The film follows Massachusetts boxer Micky Ward (Mark Wahlberg) as he struggles to improve his career. With him is his brother/trainer Dicky Eklund (a fairly unrecognizable Christian Bale), who helps train him whenever he’s not disappearing to score crack. It becomes clear very quickly that a large part of Micky’s career troubles are coming from his family: his brother is completely unreliable and obsessed with his own personal fame from his glory days years ago (we get to hear him talk of how he once knocked down Sugar Ray Leonard a great many times through the film), and his mother Alice, who also manages him, and his five or six sisters, are all as overbearing as a family could possibly be. Wahlberg has surprisingly few lines in the film for a lead, perhaps because his character’s family talks so much that he’s used to never being able to get a word in edgewise.

After a humiliating defeat (his fourth loss in a row) when he’s pressured by his family into accepting a last minute fight against a fighter in a higher weight class, his new girlfriend Charlene (Amy Adams) manages to convince him that maybe his family doesn’t exactly have his best interests at heart, and he starts to look into other avenues for his management and training.

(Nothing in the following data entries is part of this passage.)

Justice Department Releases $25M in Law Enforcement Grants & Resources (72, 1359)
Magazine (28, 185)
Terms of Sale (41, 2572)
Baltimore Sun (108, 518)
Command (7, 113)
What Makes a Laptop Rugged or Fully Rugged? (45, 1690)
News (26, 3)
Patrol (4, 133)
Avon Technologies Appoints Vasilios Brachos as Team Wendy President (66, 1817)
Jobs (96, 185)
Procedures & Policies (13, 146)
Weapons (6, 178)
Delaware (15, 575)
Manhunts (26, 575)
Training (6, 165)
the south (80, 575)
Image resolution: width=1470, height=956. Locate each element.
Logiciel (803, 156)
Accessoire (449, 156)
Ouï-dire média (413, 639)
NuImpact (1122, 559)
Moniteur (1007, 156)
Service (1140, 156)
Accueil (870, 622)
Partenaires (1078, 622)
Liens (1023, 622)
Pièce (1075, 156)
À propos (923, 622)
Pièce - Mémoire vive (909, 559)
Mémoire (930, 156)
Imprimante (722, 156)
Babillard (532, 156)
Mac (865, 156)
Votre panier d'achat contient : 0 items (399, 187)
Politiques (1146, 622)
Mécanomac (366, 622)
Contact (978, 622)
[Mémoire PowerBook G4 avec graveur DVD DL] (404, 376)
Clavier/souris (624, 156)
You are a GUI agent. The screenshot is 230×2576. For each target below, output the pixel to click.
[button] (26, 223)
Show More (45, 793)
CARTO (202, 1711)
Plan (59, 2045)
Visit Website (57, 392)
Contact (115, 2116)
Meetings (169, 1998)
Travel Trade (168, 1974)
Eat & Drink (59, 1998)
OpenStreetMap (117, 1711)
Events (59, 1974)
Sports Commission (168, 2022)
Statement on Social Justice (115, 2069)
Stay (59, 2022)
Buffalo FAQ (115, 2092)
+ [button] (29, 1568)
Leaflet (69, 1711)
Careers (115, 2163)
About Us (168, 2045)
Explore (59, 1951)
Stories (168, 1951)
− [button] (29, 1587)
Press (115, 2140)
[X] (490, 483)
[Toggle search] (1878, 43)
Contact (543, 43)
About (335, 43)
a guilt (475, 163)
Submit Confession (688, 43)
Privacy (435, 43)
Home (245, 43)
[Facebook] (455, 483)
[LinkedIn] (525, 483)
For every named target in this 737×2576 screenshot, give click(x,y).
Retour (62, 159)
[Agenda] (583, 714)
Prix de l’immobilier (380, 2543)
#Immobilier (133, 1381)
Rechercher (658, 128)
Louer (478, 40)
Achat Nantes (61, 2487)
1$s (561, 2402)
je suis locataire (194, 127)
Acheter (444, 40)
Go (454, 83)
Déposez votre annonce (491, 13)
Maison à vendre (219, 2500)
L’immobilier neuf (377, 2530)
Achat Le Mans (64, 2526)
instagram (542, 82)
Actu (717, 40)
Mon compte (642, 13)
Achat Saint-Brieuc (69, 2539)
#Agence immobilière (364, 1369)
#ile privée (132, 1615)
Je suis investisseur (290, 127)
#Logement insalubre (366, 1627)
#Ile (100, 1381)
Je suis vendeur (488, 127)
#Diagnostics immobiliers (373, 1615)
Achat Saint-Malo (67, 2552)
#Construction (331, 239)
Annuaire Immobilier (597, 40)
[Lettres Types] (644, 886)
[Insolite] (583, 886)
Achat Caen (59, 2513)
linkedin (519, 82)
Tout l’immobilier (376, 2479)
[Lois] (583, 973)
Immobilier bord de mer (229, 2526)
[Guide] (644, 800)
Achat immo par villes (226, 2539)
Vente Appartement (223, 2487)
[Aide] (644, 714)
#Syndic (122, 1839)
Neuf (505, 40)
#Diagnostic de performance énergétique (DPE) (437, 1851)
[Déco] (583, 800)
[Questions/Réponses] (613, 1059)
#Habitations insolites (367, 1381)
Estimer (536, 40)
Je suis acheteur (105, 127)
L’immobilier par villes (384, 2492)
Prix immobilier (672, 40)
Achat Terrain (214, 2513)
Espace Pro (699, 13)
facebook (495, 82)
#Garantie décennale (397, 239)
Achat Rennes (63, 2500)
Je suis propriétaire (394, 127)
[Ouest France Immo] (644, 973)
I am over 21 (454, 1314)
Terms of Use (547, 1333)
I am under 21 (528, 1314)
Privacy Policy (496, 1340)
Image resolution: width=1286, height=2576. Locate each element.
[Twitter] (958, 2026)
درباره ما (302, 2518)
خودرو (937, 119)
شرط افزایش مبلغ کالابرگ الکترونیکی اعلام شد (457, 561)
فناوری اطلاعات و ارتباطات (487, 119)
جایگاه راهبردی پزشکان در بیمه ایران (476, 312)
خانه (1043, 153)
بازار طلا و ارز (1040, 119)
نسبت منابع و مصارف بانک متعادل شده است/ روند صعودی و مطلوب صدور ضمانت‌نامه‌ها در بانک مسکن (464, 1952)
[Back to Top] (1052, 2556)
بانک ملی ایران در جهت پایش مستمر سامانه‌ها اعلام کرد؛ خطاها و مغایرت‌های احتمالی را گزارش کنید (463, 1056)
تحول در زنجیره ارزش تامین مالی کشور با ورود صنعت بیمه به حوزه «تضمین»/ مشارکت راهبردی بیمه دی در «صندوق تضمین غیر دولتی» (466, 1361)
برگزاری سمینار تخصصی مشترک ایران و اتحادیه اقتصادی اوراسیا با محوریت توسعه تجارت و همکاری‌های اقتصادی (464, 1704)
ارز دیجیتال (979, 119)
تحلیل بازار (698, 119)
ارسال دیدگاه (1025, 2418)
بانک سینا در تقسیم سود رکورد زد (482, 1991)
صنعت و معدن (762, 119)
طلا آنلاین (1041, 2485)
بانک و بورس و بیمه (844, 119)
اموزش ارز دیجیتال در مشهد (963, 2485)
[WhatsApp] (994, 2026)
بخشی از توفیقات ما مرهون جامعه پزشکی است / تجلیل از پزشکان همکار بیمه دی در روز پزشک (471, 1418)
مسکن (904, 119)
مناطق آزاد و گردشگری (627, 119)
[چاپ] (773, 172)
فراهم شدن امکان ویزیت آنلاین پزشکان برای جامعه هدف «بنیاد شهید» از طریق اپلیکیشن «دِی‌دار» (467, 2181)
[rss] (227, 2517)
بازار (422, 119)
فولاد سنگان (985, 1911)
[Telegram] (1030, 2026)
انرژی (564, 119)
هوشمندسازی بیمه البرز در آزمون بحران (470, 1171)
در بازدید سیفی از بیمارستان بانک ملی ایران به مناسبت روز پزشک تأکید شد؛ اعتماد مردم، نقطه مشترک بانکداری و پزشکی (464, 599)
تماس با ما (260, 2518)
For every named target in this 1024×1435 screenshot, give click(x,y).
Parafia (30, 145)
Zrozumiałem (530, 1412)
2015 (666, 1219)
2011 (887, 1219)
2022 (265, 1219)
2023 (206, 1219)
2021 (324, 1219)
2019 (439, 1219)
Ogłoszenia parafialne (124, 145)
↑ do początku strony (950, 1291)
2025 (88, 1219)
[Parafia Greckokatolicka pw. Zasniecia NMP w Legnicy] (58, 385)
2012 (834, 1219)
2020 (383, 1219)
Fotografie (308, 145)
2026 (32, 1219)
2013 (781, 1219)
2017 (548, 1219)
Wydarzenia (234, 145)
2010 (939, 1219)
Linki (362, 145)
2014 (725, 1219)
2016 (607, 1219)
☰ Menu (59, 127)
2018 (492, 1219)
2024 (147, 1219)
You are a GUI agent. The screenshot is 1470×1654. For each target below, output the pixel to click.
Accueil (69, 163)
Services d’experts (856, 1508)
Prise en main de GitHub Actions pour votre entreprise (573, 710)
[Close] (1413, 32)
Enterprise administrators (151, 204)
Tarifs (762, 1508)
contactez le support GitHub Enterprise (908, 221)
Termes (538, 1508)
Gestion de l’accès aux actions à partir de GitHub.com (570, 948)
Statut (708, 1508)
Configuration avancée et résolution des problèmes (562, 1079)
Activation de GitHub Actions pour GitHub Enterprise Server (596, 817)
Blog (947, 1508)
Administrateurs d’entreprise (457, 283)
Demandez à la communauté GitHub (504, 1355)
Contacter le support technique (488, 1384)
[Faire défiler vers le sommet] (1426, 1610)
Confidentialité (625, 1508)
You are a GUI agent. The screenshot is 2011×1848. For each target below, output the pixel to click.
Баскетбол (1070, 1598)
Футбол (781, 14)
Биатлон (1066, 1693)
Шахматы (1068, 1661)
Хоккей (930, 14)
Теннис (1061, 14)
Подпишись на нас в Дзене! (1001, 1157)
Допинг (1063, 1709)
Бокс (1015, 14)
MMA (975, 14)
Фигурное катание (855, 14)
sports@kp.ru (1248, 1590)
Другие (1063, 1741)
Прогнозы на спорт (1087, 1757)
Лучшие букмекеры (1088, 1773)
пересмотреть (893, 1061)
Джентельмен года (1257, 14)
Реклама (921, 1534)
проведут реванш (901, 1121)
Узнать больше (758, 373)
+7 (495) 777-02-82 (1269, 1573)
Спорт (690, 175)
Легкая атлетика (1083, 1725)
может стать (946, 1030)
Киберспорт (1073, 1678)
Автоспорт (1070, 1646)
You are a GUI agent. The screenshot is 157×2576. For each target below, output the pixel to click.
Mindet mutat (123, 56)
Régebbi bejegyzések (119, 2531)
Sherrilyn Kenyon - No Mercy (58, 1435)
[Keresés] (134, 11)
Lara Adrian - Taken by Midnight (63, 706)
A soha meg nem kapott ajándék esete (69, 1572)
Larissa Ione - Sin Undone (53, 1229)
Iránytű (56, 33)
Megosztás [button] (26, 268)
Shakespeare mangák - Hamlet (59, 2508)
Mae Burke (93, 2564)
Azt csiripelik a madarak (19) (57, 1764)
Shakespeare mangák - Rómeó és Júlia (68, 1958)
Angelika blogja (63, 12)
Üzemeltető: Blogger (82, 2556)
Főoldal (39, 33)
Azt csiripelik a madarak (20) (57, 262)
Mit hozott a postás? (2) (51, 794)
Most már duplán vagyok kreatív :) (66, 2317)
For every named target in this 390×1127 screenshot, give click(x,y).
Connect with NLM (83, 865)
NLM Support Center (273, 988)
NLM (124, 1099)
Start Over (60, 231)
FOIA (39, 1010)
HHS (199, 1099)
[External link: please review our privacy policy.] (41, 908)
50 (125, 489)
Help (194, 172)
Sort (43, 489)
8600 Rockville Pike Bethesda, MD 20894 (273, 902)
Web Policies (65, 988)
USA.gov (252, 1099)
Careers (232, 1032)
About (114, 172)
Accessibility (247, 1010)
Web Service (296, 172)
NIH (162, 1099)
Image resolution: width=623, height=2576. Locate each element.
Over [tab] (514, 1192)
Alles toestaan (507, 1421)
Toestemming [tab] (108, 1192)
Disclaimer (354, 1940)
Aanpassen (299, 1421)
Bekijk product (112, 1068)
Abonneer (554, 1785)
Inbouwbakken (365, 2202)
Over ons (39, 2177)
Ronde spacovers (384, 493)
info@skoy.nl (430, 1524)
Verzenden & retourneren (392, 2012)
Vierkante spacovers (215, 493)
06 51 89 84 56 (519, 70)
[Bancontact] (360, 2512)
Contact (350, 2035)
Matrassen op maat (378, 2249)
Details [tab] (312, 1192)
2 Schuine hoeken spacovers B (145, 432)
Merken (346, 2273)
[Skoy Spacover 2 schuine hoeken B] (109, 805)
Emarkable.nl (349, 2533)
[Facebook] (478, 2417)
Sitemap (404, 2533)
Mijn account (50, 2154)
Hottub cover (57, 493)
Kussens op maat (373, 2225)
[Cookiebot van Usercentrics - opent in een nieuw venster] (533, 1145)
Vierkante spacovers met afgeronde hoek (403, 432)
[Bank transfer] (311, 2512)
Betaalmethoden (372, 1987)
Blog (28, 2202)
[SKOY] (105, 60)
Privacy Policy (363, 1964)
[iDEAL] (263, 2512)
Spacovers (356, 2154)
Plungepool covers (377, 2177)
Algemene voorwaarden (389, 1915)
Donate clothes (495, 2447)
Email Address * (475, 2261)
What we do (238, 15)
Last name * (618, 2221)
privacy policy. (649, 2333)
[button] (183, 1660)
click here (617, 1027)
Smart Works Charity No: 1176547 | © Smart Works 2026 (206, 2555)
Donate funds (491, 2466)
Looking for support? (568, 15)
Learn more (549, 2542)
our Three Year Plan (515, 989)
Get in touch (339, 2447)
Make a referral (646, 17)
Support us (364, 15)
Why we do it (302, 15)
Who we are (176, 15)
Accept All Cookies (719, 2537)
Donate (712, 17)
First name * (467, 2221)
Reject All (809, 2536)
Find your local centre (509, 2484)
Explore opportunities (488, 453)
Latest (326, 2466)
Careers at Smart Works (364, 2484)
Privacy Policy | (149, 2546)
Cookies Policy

As one could expect, with his new manager and trainer, he finally gets back on a winning streak, much to the consternation of his jilted family.

Let’s get one thing out of the way here: this is absolutely Christian Bale’s show. He is so wild and energetic that he steals every last scene he’s in. The film opens with Wahlberg trying to get some road work done for his main paying job, and Bale just keeps trying to box him and mug for him that he just gives up from weariness, and joins Bale in posing for Bale’s camera crew. Bale has been telling everyone that the HBO crew is there to film Bale’s comeback, though of course it’s very soon uncomfortably obvious what the documentary’s really about (Hint: Bale eventually gets to see it while in prison). Now, I’ve never thought Wahlberg was that exciting an actor to begin with, but he’s not being given a chance paired off with Bale like this. He might as well be one of the audience members that gets dragged onstage during live theater and tries to gamely play along, but mostly just stands there awkwardly smiling while everyone else just acts around him. He’s a fairly internalized actor at the best of times (The Departed notwithstanding); here, he might as well be a wooden prop in half of his scenes.

Which is not to say that he’s outright bad here, he’s just largely a nonentity, almost serving more as one of Hitchcock’s MacGuffins rather than being an actual person. Somewhat more clumsy are the fights, which almost look like old Hulk Hogan matches. In most of the fights we get a good look at, we just see Wahlberg getting pounded on mercilessly until it’s time for him to win, and then he suddenly Hulks up and drops his opponent with a few well-placed hits. Granted, the movie as a whole is a bit over the top, but come on.

Still, these are fairly minor complaints, all told. The movie as a whole is just plain exhilarating and fun, filled with people that make you better appreciate your own, calmer family, and a lot of great performances by everyone not named Mark (since I haven’t really said it earlier, some mention must be made of Amy Adams, who once again shows why she’s one of the brightest stars in Hollywood). If I don’t quite agree that it’s a Best Picture worthy film, nor should David O. Russell have gotten a Best Director nomination instead of Christopher Nolan, it’s still a damn fine movie.